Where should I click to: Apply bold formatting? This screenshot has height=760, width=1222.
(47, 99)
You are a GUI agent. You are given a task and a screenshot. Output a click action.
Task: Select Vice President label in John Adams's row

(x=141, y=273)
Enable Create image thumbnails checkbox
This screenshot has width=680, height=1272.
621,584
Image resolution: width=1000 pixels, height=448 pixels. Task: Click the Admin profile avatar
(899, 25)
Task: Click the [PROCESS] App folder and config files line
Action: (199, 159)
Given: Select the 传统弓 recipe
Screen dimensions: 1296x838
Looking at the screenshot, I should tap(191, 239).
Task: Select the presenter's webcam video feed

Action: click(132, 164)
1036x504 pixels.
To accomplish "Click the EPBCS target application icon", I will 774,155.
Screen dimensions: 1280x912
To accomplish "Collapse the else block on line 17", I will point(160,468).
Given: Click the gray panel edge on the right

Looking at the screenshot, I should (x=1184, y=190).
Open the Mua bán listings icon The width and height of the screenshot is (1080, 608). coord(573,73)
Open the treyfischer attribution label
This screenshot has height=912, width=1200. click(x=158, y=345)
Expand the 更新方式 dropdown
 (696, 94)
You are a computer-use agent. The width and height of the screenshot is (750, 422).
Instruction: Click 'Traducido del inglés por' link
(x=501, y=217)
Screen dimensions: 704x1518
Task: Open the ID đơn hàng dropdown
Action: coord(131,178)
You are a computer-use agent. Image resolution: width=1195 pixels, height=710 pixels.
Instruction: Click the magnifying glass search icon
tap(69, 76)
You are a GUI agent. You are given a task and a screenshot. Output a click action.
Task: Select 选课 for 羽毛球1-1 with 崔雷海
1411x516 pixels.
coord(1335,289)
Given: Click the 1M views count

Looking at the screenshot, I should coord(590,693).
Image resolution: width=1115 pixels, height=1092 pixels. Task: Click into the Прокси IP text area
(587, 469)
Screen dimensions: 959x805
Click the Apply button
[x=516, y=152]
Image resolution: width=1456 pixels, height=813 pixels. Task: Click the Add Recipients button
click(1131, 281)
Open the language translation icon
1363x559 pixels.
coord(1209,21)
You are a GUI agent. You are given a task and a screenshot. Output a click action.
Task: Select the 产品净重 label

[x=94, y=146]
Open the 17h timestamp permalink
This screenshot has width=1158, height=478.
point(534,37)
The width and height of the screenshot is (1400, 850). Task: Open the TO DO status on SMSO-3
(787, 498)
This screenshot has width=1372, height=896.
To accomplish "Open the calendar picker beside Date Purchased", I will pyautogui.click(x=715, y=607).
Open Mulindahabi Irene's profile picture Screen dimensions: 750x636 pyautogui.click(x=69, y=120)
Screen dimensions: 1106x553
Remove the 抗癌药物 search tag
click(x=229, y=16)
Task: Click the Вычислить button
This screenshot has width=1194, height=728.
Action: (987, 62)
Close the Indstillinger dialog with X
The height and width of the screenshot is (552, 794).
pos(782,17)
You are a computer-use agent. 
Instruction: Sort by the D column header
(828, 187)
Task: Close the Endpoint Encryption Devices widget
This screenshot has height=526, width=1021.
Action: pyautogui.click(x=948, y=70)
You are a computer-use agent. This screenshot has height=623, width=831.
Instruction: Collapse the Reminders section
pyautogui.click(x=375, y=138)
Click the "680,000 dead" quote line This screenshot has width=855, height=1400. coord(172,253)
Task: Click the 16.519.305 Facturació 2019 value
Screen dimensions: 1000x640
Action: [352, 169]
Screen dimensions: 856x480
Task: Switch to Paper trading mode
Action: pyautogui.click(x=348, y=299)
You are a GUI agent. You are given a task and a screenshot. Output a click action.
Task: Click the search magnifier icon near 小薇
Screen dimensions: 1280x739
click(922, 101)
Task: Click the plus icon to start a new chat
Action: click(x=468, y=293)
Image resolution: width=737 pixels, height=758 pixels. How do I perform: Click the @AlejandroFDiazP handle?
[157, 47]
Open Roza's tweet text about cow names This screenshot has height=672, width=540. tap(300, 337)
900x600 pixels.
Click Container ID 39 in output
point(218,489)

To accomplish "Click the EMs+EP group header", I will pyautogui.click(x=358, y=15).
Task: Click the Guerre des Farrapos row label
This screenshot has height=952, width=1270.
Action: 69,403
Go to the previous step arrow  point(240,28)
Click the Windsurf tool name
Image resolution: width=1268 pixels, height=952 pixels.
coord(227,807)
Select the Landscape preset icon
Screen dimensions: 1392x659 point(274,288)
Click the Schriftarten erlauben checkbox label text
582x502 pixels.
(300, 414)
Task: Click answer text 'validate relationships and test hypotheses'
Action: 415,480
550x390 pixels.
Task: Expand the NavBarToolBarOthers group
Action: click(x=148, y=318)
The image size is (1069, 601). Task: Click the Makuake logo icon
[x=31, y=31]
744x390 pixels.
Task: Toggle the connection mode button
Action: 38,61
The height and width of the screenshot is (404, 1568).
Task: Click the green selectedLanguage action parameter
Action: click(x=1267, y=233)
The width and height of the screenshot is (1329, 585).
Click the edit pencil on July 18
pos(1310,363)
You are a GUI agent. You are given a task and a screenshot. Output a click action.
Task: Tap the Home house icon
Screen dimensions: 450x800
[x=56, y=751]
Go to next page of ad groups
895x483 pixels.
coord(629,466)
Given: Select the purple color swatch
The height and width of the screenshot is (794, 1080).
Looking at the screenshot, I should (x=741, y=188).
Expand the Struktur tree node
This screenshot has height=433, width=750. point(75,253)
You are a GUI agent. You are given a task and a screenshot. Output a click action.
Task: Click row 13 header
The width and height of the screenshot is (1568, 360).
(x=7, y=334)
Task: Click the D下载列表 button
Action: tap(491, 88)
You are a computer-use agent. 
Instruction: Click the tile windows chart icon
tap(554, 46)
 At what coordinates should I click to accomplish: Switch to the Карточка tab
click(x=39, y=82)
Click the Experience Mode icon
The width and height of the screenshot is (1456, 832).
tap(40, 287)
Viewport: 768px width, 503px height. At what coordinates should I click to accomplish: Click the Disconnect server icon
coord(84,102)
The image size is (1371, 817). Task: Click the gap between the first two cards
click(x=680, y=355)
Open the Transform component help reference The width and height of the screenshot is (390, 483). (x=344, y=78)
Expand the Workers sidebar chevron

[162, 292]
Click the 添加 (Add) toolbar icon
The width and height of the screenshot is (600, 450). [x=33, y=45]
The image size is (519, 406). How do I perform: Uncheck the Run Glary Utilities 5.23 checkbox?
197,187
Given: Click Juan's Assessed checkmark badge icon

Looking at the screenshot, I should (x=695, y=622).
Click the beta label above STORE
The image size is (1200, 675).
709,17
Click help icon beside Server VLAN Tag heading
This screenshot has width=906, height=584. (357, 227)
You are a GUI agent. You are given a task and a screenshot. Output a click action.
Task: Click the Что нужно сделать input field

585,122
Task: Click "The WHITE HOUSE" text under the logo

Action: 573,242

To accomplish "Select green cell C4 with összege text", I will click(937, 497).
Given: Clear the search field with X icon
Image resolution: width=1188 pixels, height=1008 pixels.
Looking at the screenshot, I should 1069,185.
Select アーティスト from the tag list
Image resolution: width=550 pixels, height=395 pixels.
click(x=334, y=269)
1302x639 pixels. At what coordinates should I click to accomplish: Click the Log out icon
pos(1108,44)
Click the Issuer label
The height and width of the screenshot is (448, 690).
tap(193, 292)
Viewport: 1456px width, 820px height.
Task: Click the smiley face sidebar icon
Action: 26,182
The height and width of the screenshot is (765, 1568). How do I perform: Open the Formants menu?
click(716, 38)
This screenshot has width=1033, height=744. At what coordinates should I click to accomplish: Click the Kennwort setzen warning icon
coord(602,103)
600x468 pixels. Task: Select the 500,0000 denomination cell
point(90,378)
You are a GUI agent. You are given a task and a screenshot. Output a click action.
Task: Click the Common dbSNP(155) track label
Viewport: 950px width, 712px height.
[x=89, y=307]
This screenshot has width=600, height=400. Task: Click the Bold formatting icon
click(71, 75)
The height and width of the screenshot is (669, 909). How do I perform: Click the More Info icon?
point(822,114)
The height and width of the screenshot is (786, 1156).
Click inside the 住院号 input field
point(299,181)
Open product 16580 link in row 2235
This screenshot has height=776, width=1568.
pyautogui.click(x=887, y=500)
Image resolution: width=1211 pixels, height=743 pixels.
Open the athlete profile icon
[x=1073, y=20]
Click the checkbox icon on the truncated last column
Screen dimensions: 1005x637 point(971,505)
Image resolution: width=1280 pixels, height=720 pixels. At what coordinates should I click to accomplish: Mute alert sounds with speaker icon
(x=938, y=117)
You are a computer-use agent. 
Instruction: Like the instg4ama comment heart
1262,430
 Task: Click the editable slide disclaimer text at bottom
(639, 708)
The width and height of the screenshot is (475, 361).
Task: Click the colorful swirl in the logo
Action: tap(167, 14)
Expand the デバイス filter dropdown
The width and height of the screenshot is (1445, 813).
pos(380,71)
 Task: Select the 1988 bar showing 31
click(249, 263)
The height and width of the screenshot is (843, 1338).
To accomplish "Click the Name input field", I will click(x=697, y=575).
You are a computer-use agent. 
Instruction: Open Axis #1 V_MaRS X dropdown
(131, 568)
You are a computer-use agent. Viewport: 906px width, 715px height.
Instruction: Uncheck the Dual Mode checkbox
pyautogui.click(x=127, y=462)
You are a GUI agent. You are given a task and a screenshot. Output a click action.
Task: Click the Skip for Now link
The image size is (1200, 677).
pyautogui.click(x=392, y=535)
^^^^
§ **Your objective**
Looking over the entries above, how many lines contain the string "will"? State the number and nothing else.

§ **Solution**
6